**Try it**
Reply solely with the number of lines, in the records underneath, that include the word "computer".

Collected data entries
________________________

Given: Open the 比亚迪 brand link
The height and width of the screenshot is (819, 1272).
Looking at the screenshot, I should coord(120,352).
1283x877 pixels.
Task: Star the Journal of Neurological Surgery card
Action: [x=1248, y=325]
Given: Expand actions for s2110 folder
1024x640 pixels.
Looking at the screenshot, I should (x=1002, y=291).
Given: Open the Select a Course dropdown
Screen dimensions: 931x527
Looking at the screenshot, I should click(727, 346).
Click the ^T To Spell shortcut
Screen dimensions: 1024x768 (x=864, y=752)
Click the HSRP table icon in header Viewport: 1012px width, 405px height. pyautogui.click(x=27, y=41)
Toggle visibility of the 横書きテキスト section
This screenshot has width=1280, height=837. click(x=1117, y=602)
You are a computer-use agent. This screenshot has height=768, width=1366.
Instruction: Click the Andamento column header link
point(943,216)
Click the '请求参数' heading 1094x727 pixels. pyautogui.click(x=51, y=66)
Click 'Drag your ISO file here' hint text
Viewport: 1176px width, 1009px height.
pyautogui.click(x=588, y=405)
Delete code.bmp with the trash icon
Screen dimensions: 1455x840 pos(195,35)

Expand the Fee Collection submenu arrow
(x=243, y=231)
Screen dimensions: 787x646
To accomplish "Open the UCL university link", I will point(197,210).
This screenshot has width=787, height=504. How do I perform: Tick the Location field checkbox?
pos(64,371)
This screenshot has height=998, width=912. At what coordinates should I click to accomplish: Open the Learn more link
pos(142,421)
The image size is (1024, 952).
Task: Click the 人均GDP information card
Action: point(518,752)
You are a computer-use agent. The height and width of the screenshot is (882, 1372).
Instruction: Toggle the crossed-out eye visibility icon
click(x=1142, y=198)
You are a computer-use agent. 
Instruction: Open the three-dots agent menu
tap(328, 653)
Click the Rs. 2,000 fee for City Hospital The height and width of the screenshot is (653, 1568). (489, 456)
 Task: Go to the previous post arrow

________________________

**Written response**
3